Pero la oración, en lugar de ser un evento, debe ser un hábito de vida. No porque Dios no escuche las oraciones eventuales (hay varios ejemplos de este tipo de oraciones en la Biblia). Esas oraciones hasta pueden cambiar las circunstancias, pero generalmente no cambian la vida, no producen salvación, vida eterna. La excepción queda para el ladrón en la cruz, que resolvió la vida con solo una oración, pero que también fue la última. Él no estaba orando para resolver los problemas terrenales. En ese momento quería la salvación eterna, y la alcanzó.

Pero la oración, ¿no es una ayuda?

Por otro lado, hay gente que está atrás solo de una ayudita para su vida, y a su manera, no de una transformación de vida. No es una búsqueda por vida eterna. En ese caso, yo busco a Dios cuando necesito, y si pienso que no necesito, él está a nuestra disposición. Eso parece muy conveniente. Un Dios que sirve solo para mi necesidad  es un dios de mi creación, que no corresponde en nada al Dios de la Biblia, Creador y Mantenedor del universo, el Juez de toda la tierra.

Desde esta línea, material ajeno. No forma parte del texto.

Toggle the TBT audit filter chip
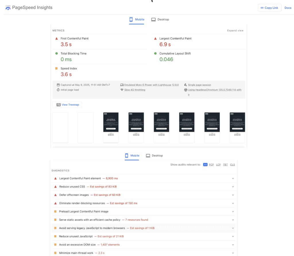[225, 164]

Para mí el gran desafío, la parte más difícil de la religión, no es orar en tiempos de crisis, sino es continuar orando a diario, cuando todo va bien. Eso significa que necesito tener horarios establecidos para orar, como Daniel (Dan. 6:10, 13) y David (Sal. 55:17), crear rutinas. Claro que para desarrollar hábitos necesito repetir acciones, siempre de la misma manera, en el mismo horario, en el mismo lugar, sin excepciones, porque las excepciones son las que destruyen los hábitos. Es esa búsqueda formal, regular, constante de Dios en tiempos de paz, que nos da energía espiritual para encontrarlo fácilmente, sea en la informalidad o en momentos difíciles.

¿Y de qué forma práctica funciona la espiritualidad en las familias?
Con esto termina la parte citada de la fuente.